**REQUIRED ACTION**: Below are the data; count the lines with the string "computer" in them and give that number only.

**EXERCISE MATERIAL**:
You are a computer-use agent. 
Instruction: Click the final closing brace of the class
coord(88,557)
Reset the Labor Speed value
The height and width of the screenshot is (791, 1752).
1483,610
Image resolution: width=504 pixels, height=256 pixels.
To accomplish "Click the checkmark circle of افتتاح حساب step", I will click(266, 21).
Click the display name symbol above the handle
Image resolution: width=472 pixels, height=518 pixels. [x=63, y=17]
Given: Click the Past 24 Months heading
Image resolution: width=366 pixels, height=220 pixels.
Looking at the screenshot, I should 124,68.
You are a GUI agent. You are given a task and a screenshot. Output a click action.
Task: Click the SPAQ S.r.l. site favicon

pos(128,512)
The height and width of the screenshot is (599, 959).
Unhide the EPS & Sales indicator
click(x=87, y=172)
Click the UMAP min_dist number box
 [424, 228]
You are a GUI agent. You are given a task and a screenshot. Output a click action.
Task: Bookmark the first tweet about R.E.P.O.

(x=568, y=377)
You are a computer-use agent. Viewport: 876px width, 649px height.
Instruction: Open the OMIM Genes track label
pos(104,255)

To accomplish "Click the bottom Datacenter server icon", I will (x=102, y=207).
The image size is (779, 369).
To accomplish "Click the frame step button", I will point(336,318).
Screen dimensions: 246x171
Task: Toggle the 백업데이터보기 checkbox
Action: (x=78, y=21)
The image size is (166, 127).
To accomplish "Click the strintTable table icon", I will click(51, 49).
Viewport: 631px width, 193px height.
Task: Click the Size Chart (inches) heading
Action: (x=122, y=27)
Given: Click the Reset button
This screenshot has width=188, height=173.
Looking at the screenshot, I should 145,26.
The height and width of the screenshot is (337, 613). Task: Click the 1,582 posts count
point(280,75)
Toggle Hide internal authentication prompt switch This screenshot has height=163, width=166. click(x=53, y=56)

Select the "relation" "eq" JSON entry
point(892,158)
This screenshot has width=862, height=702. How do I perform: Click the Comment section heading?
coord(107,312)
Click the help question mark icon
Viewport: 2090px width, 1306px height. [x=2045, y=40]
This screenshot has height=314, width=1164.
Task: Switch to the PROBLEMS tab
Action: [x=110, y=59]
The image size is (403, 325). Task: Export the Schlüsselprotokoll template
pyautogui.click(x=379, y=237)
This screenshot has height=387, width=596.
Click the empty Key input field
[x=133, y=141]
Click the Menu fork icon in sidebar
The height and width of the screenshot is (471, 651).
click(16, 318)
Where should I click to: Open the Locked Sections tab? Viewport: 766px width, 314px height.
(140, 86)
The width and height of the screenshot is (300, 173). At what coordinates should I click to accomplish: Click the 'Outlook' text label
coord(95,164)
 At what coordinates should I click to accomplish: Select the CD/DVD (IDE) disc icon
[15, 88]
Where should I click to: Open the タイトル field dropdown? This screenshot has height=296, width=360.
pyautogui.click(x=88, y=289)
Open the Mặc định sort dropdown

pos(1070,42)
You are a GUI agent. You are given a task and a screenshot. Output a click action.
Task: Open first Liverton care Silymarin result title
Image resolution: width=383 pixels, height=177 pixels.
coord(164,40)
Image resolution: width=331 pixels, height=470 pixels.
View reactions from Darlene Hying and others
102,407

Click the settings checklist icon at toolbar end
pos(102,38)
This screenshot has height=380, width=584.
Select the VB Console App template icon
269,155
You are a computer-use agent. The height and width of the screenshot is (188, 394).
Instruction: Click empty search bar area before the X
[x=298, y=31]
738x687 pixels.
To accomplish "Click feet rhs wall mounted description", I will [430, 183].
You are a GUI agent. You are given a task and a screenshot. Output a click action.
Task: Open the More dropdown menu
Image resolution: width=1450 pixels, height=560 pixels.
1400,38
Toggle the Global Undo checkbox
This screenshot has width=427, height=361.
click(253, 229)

**YOUR RESPONSE**: 3